On the other hand, there are other preferable way of helping these poor nations. One option is to support by providing project aids, possibly through investing in vital public sectors such as education and health. For instance, some international charity organizations like Oxfam has helped by building schools and hospitals in many poor african countries , apart from providing other basic necessities like food and clothes. These types of aids would ensure that the needy people who are benefited the most and this is more safe. Another option is by easing some immigration rules in developed countries especially for those who come from very poor countries. As result, immigrants could have better chance to learn and work and then by sending some money to help their relatives they will in help boosingt the economy there.

On conclusion, for the reasons mentioned above , i believe that helping developing nations by investing in their education and health would be extremely beneficial rather than just sending them money which could be more risky option.
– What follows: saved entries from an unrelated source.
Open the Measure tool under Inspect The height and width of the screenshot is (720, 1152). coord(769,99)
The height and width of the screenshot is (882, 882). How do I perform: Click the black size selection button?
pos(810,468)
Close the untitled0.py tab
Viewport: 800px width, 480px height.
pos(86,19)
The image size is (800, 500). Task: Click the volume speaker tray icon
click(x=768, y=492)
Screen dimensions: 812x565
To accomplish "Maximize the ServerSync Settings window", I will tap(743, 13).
Hi colleagues, nice paragraph and pleasant arguments commented here, I am really enjoying by these.

Such a useful site it is!

I think that Nhiem is right! The wrong behaviour or strategies of the leaders make people to suffer from tehir lives. I live this exactly in my life. For example I know a family, the father was a business man, earned too much money but not saved.He was helpful but didn't think his family. Always spent the money for the people who wanted money from him. He didn't control the noney and his work. At the end he lost everything. And now the family is suffering from debts and can not pay the rent of house. Woman get ill from stress and she has been living with her 2 sons. They need help but nobody help them. One of her son will go to university but he is afraid from expences. I really see the results of wrong behavior of the leader will bring the family to an end..I am really afraid that the woman will die from tension, cause is stress.. I think poor countries are like this example. Leaders don't act strategically and people get poor and ill. Isn't it?

Hello simon
I just want to know that how much score we can get by using simple wordings and clear points with justification. Please respond me I will be glad to you. Thanks

Despite the mass globalization that have made many nations alike, the world is witnessing disparity in relation to their economic status.I agree that solutions should be taken in this regard yet helping poor countries with money is not a viable solution.
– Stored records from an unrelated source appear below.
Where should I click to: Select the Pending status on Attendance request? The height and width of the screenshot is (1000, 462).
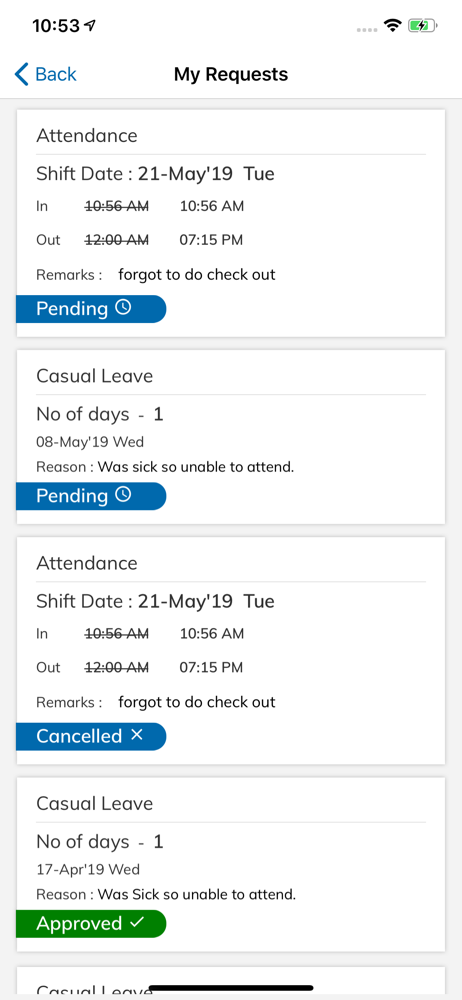coord(91,309)
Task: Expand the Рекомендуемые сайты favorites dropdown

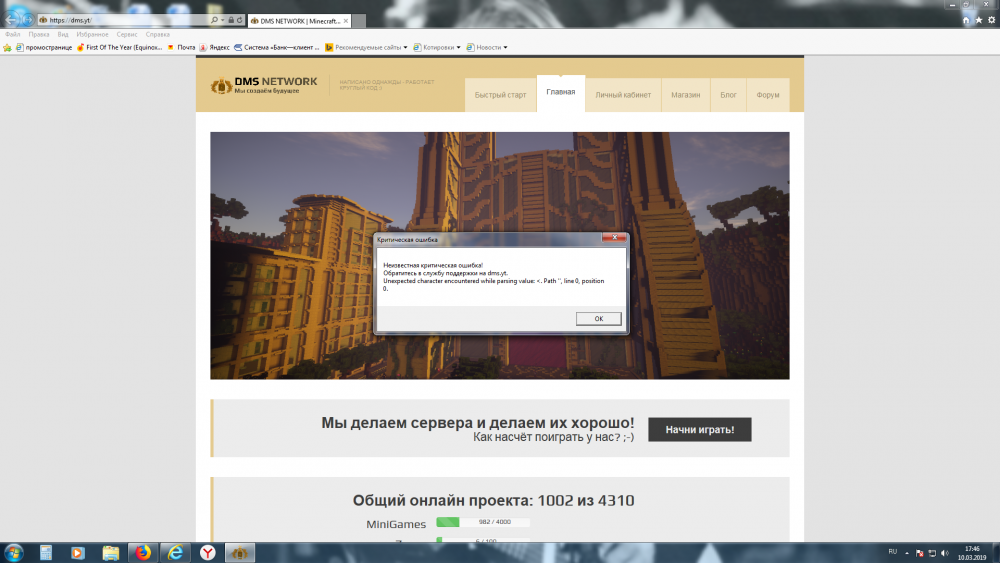Action: (x=406, y=47)
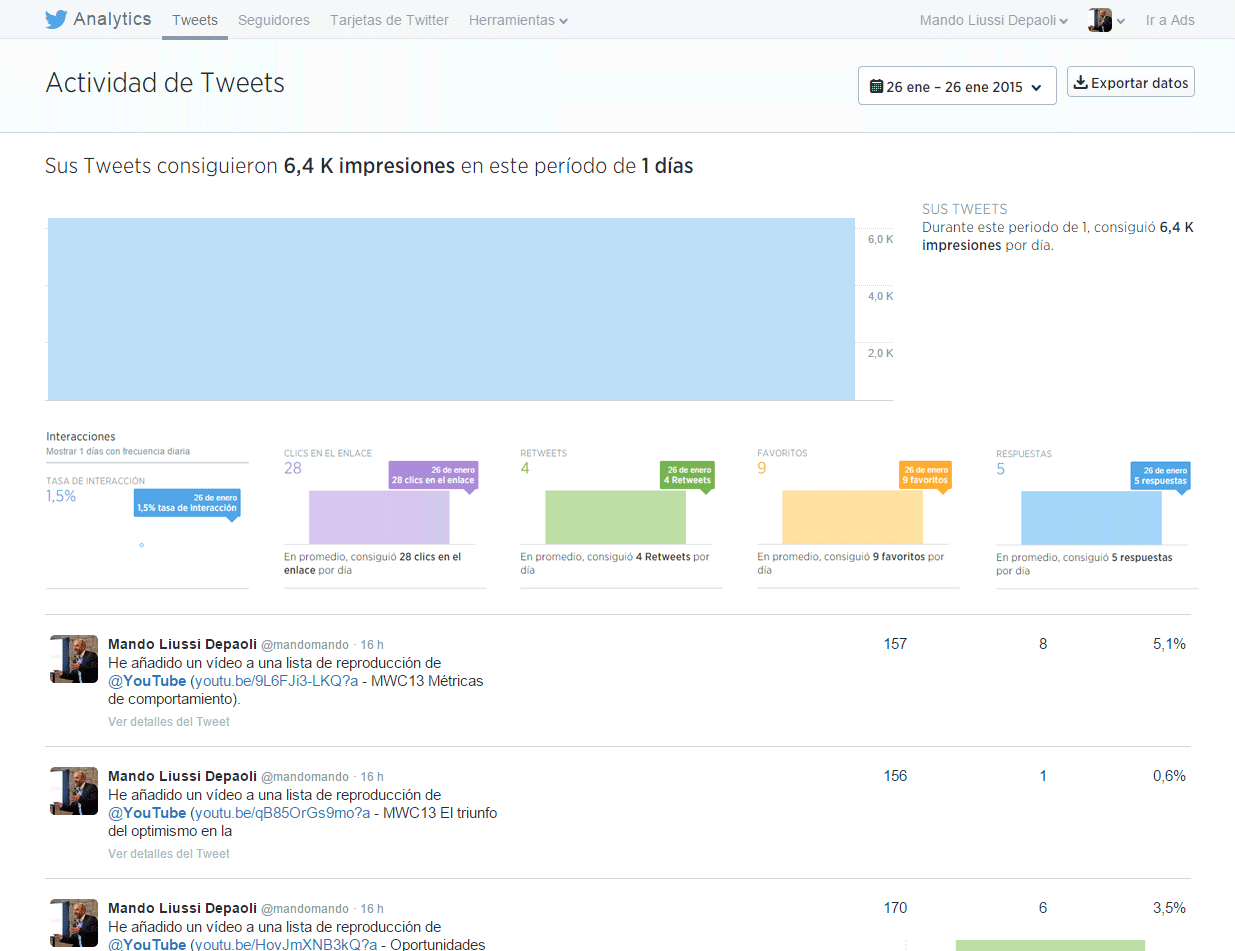This screenshot has width=1235, height=951.
Task: Open the youtu.be/9L6FJi3-LKQ?a link
Action: (x=275, y=681)
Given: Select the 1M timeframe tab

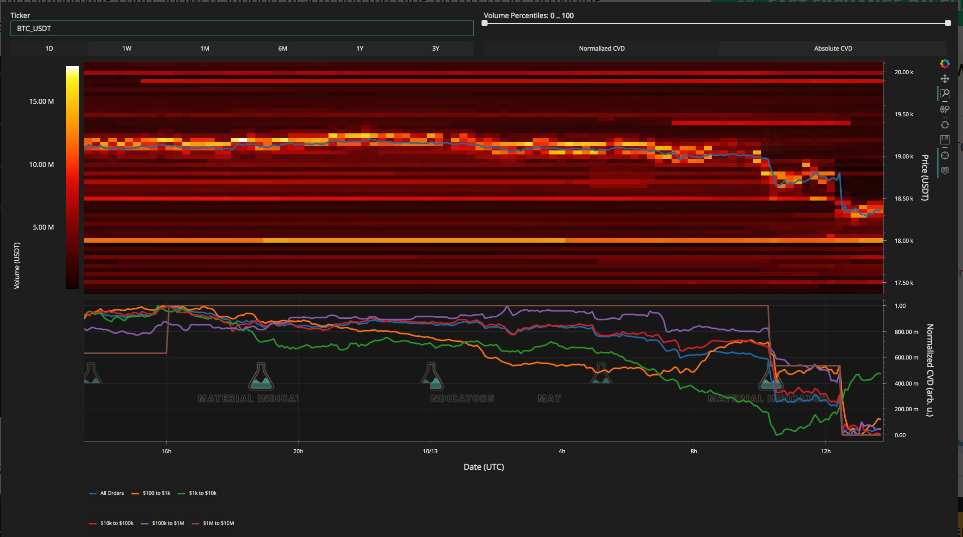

Generally, every nation is self contained to support its economy, the need is to identify its resources and tap its potential to the fullest.
To illustrate,a fertile land can support agriculture or an ore rich country can exercise mining. Therefore identification of plausible opportunities can lead a self dependent country which is a precursor of development.

Also, education and skill development can be a prime prospect to uplift any economy since statistics indicate that literacy rates have been directly linked to development of any state.Thus,adopting skill development and creation of job market can be reformative strategy in human development and in turn national wealth.
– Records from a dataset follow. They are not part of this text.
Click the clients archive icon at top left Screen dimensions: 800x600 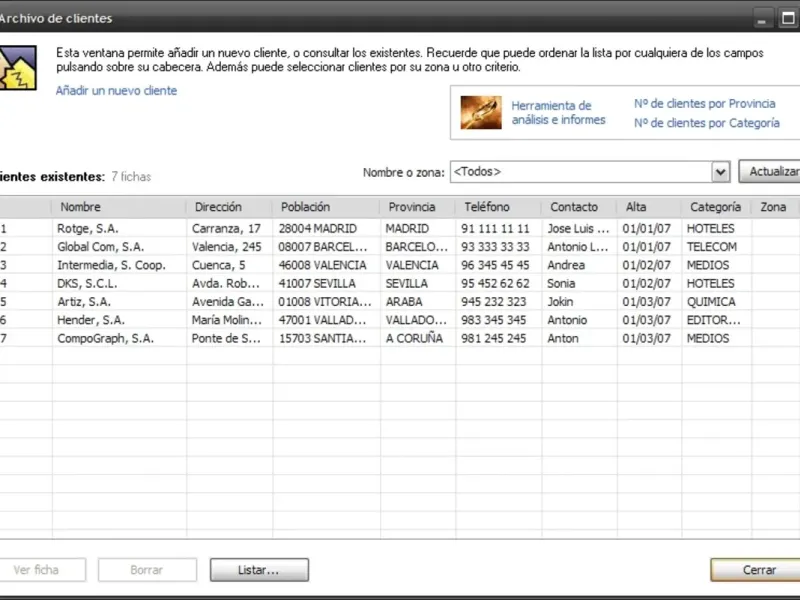click(x=17, y=68)
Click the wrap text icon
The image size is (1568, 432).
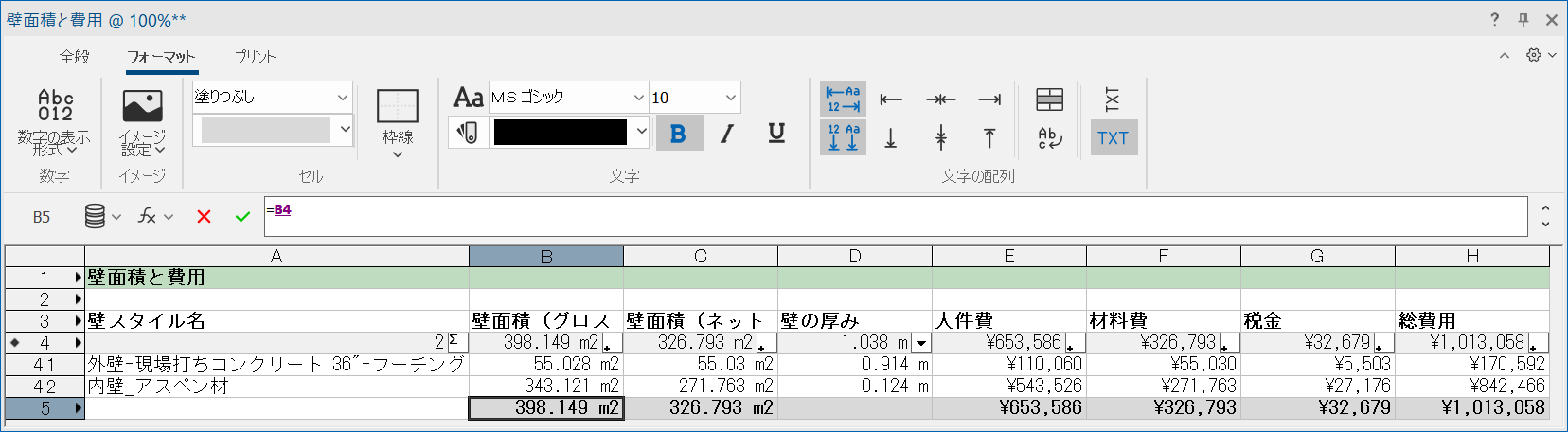[x=1049, y=138]
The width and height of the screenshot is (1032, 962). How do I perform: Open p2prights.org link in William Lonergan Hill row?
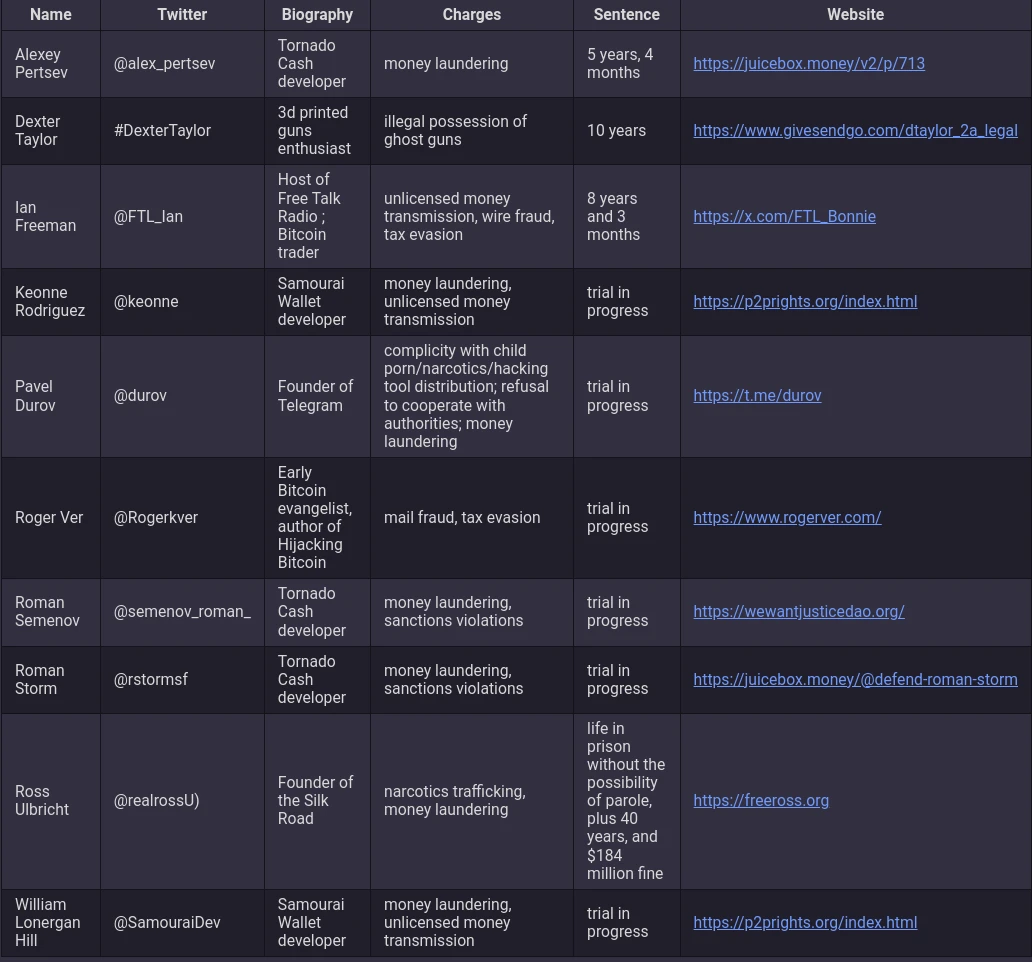pos(804,923)
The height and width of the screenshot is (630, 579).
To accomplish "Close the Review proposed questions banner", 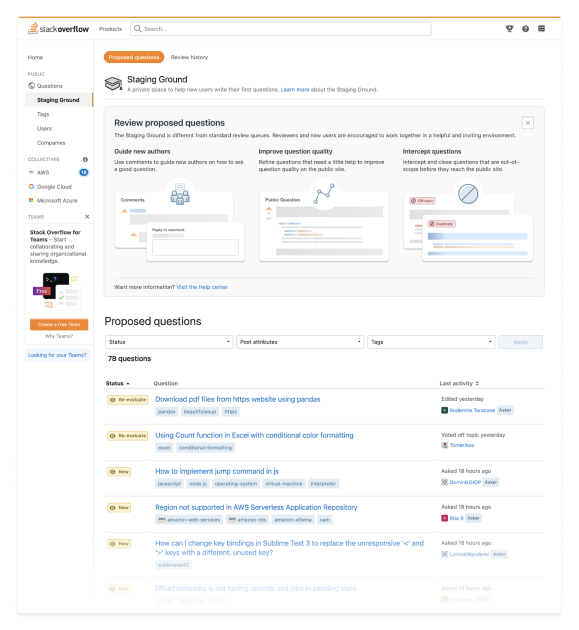I will [x=528, y=123].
Nevertheless, its quite debatable that richer country should provide money to poorer nations since this can only be exercised in case of emergency yet in other case it can cripple the economy in long run due to various constraints like corruption and heavy debt over poor nations.On the other hand,solutions like development of employment ,schools and colleges can be a benchmark to set an examples of help with providing freedom to an economy.

In the end,definitely solution are important since one part of the world is negatively affected if other lags behind yet efforts should be made to reform and set free an economy that functions and self generates.

Dear sir,
Kindly review and comment.

On Nokia's essay I think she is not suppose to use the word "bad" as it is low level instead use its a "harmful" idea.